Knossos after Fifty Years

No, we haven’t been to Crete after all our other recent jollies, merely (sic) to Oxford, to see the Ashmolean exhibition ‘Labyrinth: Knossos, Myth and Reality’. I have mentioned a few times recently the problem that I am having with my brain, but it was only when we were having lunch in the fourth-floor restaurant before going in that I realised that it is almost exactly fifty years since I last visited Knossos. (Disclaimer: I was about to write that we have been to Crete once since then, but more for a beach holiday with the children than for serious stuff; however my daughter informs me that she remembers going to Knossos, and that we went to hardly any beaches …)
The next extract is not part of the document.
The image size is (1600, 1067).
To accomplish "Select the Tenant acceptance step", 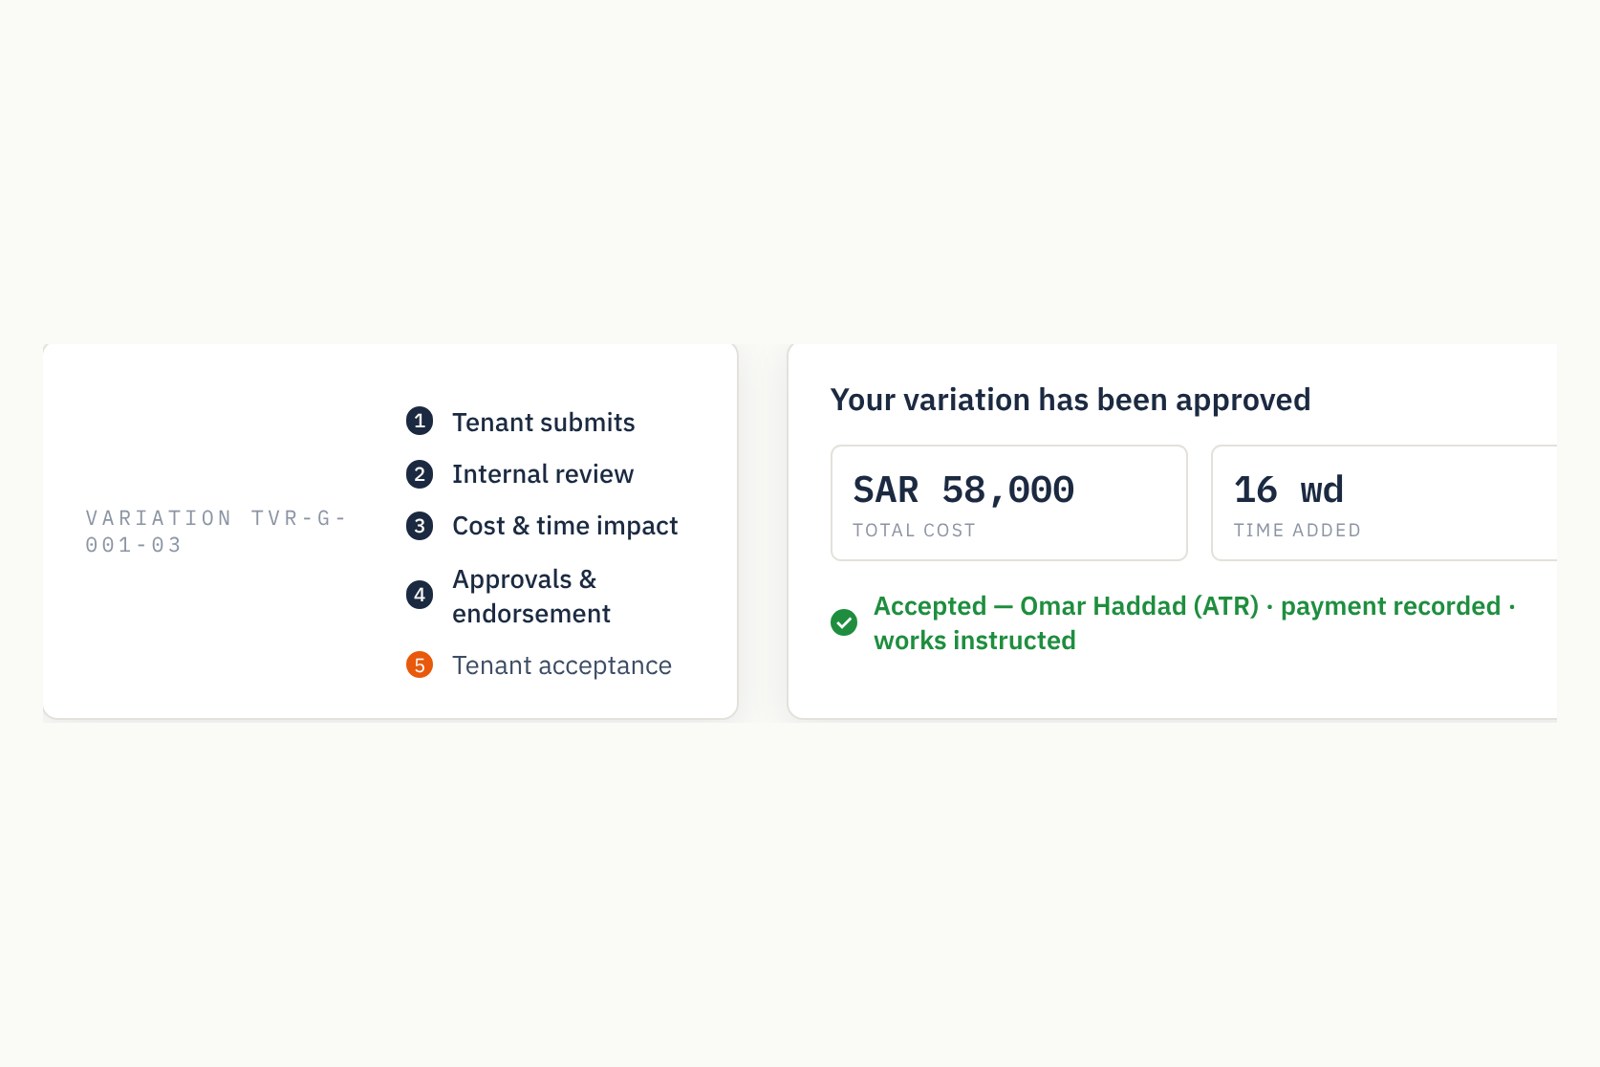I will coord(562,665).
The catalogue poster, and also the cover of the catalogue

Given that the study of the Minoans and Mycenaeans was a full-time activity for me for as many years as it took me to realise that I had no serious chance of an academic career, I was pleased to discover that I hadn’t forgotten everything I ever knew about Knossos – I had even remembered that the first serious exploration of Knossos was carried out by a man called Minos, though I had forgotten that his surname was Kalokairinos (1843–1907).

Minos Kalokairinos

The son of a businessman from Heraklion, Minos began to study law in Athens, but did not practice, as his father’s illness and subsequent death forced him to return to Crete to take over the family business with his brother. A keen amateur archaeologist, he began to excavate at the site in 1877. However, at this time Crete was still part of the Ottoman Empire, and the Turkish government put a stop to his work in 1878, by which time he had discovered some of the large storage rooms and what later turned out to be part of the ‘Throne Room’.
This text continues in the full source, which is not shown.